I spent much of December being ill, and the start of January moving house and being in a minor traffic accident, so I have a stack of things to review that are growing increasingly overdue. Here, then, is the first of these as I try to overcome the backlog and get back into good reviewing habits. In this first of my reviews of the year, I share my thoughts about The Book of Unwritten Tales, which I actually finished a good few weeks ago. My memory may be hazier than I would like when starting on a review, but I hope to give a reasonable impression of my experiences.
I start, as is usual, with a little introduction to the game itself. This is a fantasy game that openly embraces the clichés of its genre: the world is being torn apart by a great war between the Army of Shadows (orcs, trolls, goblins, malevolent wizards, &c.) and the Alliance (humans, elves, dwarves, small gnomish people, &c.); meanwhile, an old gremlin archaeologist named MacGuffin holds the secret to a powerful artifact that will enable the one who wields it to determine the fate of the world; finally, through a series of coincidences, a gnome is drawn in to the adventure by coming into the possession of a ring and is forced to journey from the comfort of his home for the first time in order to deliver it safely. While all of this should seem familiar to anybody who has even heard of the fantasy genre, this is merely the canvas on which some great characters and situations are painted.
The nods are not merely in the direction of Tolkien (or, indeed, World of Warcraft), however. Pratchett’s Discworld as well as references to various other staples of fantasy, adventure games and popular culture are thrown into the melange, with a heavy dose of original humour, charm and – naturally – carefully crafted (and occasionally decidedly convoluted) puzzles, often adhering to the rule of three, which the fourth-wall shattering characters know all too well is an adventuring standard.
With all this in mind, I really wanted to enjoy this game. And while I enjoyed it, I did not really enjoy it. The trouble is, that there was too little that felt new about it. In spite of what Todd might have said in his recent review for Primordia, the adventure game genre has had its revival period and is now surviving rather nicely, if not positively thriving, so it was not the breath of fresh air it might have been a few years ago before Telltale and others essentially revived it. A comic fantasy adventure appeared not all that long ago in the shape of the not altogether successful The Whispered World (though I have not played enough of this to really run a fair comparison). The writing was smart and the puzzles were clever, but a little too often KING Art’s influences were a little too apparent.
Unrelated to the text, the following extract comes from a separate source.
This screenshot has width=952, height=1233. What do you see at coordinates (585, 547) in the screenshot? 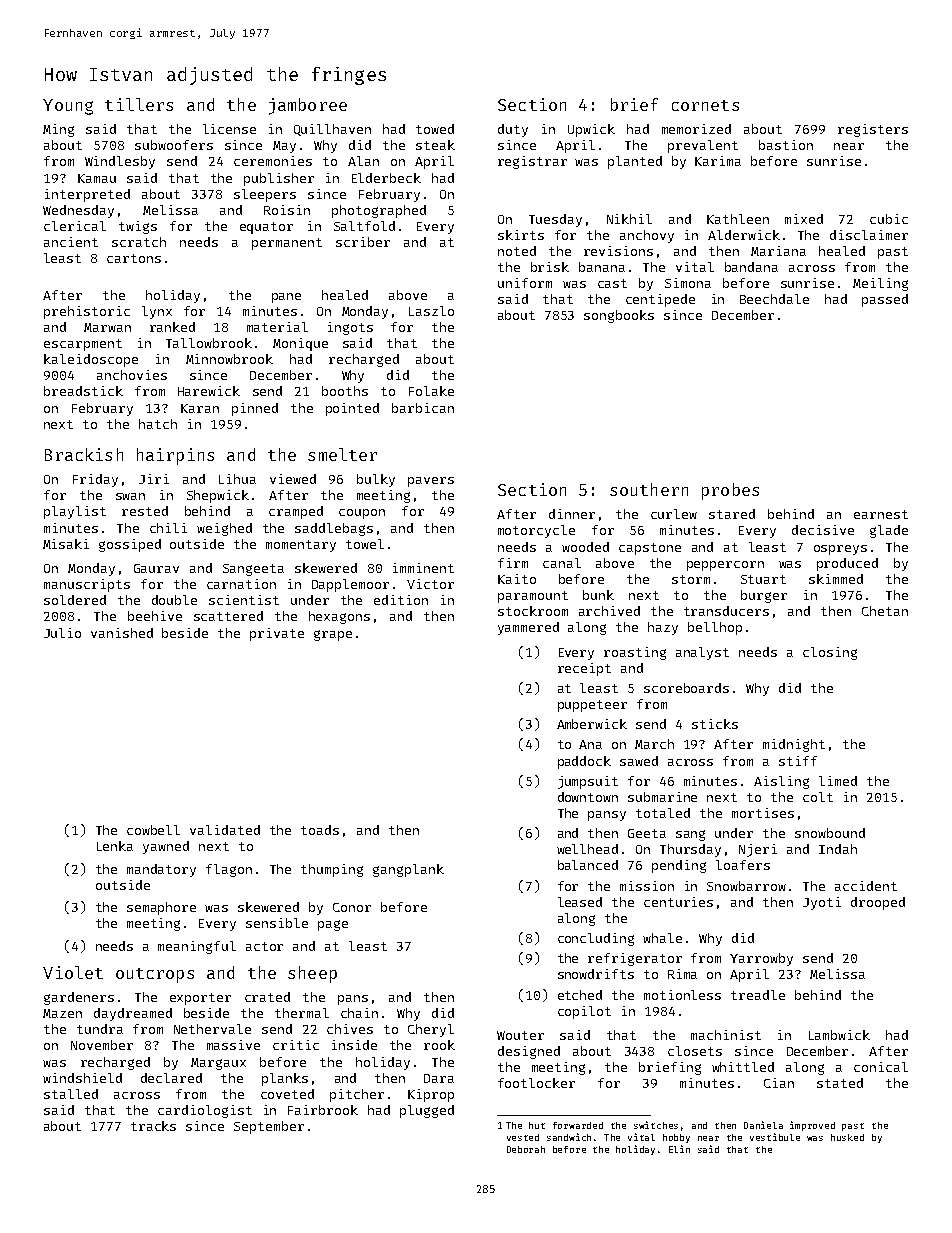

An example of this is a reference is made in one part to Simon the Sorcerer, not long after which a joke is made that is uncomfortably close to one made in Simon the Sorcerer II: The Lion, the Wizard and the Wardrobe (a reference to Dungeons and Dragons). Elsewhere, having previously met Death and questioned why he does not talk in all-caps (a reference to Death of the Discworld), you encounter a ramshackle collective of undead trying to rehabilitate themselves into the world of the living. This is not just an element of the Discworld novel Reaper Man, but also a feature of the game that used this as the larger part of its plot: Discworld II: Missing Presumed…!?.
This was enough to eject me from the world that otherwise did a lot to captivate. Each screen was beautifully rendered, the characters engaging, the writing and delivery both superb and the gameplay and puzzles far enough from frustrating to be enjoyable, but close enough to afford a challenge. In terms of its length, I would say it was rather generous, spinning an epic yarn involving four very different playable characters. If not for these moments that felt a little too jarring to a seasoned adventure gamer, it was a wonderful story well presented and would be a great foray into the genre for a first-timer, if only merely a pleasant enough addition to a collector’s library.
Summary: The Books of Unwritten Tales is the first in a series that may well take its seat at the table of adventure game staples, though it will first have to start helping itself less from the others’ plates.
Verdict: 7 out of 10
Platforms: PC, Mac
The Book of Unwritten Tales was developed by KING Art Games. It is available to purchase on their website, or via Steam, GOG.com and others. Steam is the more expensive option, so you should only consider it if you want the Digital Extras, or if you desperately need Steam in order to play a game.